The error was started when the surgeon booked her case based on a review of her x-rays for only an ORIF radius, but somehow the surgeon failed to correct the scheduling sheet or put the CTR on any of their paperwork other than the consent. In the pre-anesthesia room, she had only mentioned the radius surgery and her mark only specified the radius surgery. This only confirmed the surgeon’s error, it did not catch it.
James Reason is a PhD in industrial psychology and his specialty is how errors happen in the workplace. He has observed that since every human makes errors, any system that is not designed from the beginning to catch errors, is bound to fail. Each system must be designed to catch the inevitable errors, epitomized in the Swiss Cheese Theory of Errors.2 It is important that both you and the operating room have systems in place to catch errors, with “multiple layers of defense”, as Dr. Reason puts it. But no system is foolproof, as these three cases demonstrate, and you cannot rely on any one layer of defense. Errors can still happen, even if you are focused on patient safety and write a column on patient safety: the last two cases were mine. The first case was submitted by a friend.

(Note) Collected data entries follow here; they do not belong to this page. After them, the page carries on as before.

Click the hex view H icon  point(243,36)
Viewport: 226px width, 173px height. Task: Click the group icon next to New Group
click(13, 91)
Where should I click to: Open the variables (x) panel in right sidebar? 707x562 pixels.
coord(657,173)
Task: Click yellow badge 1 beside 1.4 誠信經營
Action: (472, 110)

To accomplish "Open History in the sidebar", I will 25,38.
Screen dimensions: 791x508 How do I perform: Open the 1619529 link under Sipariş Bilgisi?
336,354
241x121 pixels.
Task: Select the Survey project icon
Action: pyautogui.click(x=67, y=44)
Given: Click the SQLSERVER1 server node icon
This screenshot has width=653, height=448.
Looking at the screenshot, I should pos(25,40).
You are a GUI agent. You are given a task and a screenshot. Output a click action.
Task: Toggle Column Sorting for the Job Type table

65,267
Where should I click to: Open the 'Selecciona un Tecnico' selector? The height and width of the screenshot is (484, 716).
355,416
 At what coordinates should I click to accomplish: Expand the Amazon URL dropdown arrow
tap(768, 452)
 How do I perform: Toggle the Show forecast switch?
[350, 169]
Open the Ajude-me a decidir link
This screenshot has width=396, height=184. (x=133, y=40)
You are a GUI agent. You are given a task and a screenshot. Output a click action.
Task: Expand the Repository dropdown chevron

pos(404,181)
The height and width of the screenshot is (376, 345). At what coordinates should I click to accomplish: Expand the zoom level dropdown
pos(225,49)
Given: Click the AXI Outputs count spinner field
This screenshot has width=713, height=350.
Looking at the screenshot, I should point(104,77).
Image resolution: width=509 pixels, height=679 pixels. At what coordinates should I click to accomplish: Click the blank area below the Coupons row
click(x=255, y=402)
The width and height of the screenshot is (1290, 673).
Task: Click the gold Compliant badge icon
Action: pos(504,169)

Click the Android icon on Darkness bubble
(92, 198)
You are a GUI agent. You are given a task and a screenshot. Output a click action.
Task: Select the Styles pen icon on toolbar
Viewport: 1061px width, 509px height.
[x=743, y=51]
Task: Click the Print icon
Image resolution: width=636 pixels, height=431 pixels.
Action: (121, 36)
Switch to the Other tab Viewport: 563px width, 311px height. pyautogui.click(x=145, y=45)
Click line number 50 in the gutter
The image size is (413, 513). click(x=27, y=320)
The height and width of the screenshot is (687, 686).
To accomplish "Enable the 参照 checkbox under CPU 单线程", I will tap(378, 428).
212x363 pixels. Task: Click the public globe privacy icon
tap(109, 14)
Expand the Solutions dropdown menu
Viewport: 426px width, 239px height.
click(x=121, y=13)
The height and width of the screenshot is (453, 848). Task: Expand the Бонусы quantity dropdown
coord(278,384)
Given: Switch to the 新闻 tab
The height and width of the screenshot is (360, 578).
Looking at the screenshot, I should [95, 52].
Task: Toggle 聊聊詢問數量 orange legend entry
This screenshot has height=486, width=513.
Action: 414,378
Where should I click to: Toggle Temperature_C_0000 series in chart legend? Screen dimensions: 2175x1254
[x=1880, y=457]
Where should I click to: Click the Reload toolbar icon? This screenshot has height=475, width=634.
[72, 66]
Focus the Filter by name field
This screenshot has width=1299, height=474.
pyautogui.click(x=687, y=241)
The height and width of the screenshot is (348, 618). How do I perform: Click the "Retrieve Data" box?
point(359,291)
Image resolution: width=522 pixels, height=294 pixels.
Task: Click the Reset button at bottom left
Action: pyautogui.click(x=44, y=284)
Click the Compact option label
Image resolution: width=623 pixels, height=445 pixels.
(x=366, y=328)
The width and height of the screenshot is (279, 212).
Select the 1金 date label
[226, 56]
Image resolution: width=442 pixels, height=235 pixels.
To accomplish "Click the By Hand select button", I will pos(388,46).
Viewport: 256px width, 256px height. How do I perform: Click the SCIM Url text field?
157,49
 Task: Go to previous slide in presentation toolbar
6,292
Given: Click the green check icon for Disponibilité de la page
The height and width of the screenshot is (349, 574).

I have made several changes based on these experiences, some of which have also been recommended by many other authors in this field:
(1) The ink must be placed by the surgeon in such a way that the type of case is clearly indicated, and the ink must be visible to the surgeon as the incision is made. Many like to use the marking pen (the purple pens use gentian violet, an antiseptic, as the ink, so the pen cannot cause an infection) to mark the incision as well as their initials.
(2) The patient should be involved in the marking and the time-out, but do not rely on this as the only safety check. Many patients, despite our best efforts to educate them, still do not know the name of their surgery, the location of the incision, and even the side the block should be placed3.
(3) The surgeon should not depend on the hospital/surgery center’s paperwork. It goes through many hands before it reaches the OR suite. The surgeon should have their own original paperwork in hand at the time of the signing of the site and at the time of the timeout.
(4) The time when the permit is signed and the OR schedule form is filled out is a mission-critical moment. Situational awareness is essential: any deviation from the normal routine (the scheduling form was filled out prior to the patient being seen, getting interrupted by a phone call, the patient is a friend, a page from the ER, etc.) is a prime time for an error to enter the system.
(5) The AAOS recommends that the surgeon run the timeout. No one knows better what surgery is to be performed, or how easy it is to do the wrong surgery.